Purpose of the lesson (Setting a learning task).
– Please remember how many objects can simultaneously move along a number beam? Where can objects begin to move? In what directions can objects move? How fast can objects move?
– Today we will find out what “approach speed” and “removal speed” are, what you need to know to determine what speed it is, how to find the speed of approach or removal.
– Let’s write down the topic of the lesson “Speed of approach and speed of removal.”
Mathematical dictation.
- The minuend is 130, the subtrahend is 111. Find the difference.
- Dividend 480, divisor 40. Find the quotient.

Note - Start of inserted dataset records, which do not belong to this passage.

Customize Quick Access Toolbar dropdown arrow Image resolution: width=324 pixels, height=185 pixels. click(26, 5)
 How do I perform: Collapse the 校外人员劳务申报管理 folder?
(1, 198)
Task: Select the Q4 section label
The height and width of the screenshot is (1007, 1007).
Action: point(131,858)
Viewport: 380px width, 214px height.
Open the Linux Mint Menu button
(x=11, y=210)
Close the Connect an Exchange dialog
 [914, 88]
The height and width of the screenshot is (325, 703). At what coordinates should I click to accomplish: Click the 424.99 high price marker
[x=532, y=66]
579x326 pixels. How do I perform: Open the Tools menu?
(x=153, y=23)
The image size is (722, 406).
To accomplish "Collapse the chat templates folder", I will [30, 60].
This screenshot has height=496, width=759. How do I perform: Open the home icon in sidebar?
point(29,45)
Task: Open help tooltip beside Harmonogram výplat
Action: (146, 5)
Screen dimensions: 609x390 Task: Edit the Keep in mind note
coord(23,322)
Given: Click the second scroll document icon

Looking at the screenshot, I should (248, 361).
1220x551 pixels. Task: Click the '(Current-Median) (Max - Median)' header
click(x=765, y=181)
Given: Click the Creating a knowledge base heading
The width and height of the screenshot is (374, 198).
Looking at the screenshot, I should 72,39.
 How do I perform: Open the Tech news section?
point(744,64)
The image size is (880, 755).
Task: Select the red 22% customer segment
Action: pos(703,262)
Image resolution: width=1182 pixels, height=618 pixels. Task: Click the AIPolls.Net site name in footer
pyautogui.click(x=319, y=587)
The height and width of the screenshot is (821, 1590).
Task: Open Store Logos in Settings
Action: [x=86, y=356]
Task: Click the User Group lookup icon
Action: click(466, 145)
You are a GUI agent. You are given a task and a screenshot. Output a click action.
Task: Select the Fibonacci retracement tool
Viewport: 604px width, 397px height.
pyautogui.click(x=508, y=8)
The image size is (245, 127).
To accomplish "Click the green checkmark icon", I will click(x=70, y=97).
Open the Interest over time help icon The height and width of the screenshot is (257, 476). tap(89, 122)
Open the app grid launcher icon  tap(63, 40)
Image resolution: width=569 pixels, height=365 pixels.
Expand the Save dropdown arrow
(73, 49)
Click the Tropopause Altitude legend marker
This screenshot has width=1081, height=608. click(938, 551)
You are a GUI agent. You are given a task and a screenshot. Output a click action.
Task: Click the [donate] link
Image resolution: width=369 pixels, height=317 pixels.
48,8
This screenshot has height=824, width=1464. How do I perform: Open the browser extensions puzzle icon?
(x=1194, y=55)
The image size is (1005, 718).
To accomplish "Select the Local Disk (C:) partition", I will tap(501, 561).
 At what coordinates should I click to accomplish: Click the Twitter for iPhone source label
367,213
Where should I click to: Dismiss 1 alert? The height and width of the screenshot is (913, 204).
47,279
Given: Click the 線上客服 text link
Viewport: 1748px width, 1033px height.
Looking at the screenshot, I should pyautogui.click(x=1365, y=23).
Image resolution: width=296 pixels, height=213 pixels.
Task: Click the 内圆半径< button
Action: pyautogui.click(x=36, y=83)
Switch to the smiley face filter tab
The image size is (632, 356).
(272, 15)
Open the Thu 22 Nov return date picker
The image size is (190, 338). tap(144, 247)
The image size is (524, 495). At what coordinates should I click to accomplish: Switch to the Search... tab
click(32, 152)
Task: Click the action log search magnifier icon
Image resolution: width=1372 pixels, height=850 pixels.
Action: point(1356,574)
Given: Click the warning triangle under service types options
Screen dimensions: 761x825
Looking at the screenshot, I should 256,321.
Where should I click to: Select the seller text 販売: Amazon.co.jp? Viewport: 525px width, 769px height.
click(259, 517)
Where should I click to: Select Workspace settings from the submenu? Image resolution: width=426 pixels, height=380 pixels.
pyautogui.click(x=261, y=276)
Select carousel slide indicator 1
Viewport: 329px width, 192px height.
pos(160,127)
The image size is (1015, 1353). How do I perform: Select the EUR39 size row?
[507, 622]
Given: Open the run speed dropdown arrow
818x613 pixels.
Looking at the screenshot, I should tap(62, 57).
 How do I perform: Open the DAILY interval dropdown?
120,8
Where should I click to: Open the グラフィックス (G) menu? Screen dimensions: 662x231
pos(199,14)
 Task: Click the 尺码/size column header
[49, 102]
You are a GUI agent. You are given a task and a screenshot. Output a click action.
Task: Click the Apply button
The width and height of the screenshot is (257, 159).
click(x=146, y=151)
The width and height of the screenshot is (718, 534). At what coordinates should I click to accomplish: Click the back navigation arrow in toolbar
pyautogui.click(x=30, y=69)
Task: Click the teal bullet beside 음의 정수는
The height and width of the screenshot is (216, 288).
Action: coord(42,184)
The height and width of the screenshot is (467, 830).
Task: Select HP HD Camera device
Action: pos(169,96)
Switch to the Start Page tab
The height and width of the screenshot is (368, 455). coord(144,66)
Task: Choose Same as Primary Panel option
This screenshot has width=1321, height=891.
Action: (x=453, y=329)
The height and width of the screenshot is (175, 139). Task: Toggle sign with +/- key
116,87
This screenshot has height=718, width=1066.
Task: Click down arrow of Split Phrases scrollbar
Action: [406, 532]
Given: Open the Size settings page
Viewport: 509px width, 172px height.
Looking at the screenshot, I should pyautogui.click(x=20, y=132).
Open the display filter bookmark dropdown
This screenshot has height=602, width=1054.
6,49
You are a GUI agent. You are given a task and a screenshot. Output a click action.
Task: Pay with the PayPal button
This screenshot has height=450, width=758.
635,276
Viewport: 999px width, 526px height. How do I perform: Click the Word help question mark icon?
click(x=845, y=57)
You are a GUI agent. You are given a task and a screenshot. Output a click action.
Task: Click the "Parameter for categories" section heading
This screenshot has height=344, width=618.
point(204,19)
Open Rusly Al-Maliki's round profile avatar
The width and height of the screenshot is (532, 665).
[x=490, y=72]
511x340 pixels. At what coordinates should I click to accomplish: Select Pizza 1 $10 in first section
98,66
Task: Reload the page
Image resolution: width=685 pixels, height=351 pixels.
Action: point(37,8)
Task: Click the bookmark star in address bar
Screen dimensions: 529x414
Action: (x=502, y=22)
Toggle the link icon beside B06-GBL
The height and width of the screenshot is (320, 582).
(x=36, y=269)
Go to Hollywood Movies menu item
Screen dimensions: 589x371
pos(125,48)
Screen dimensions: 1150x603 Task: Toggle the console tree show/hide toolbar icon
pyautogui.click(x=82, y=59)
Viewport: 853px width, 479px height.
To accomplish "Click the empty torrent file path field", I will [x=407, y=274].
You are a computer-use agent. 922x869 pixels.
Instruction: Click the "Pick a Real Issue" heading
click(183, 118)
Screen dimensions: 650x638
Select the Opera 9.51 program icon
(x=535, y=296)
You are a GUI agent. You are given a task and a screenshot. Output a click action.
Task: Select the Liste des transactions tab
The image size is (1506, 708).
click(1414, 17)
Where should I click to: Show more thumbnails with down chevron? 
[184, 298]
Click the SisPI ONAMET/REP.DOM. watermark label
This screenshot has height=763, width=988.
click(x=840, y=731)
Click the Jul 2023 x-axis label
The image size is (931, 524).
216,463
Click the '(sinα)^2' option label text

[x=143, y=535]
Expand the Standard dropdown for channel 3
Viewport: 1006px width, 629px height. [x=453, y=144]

- How much more is 200 than 184?
- What is 2/3 of 27?
- How many times is 320 greater than 20?
- What number was tripled to get 57?
- Divide the sum of 95 and 105 by 10.
- 2/5 of the number is 12. Find the whole number.
Individual tasks.
Performed on the board by 2 students during a mathematical dictation.
Exercise 1.
| S | V | t | Formula | |
| I | ? km | 45 km/h | 7 hours | |
| II | 180 m | ? m/min | 5 minutes | |
| III | 960 m | 16 m/s | ? With | |
| IV | ? km | 60 km/h | 60 min |
Task 2.
Draw the movement of points on a coordinate ray and write down the formula for the movement of points:
- The movement of point A begins from the point with coordinate (6) in the right direction at a speed of 3 unit segments per hour. The movement of point B begins from the point with coordinate (14) in the left direction at a speed of 1 unit segment per hour. What are the coordinates of these points after 1 hour, 2 hours?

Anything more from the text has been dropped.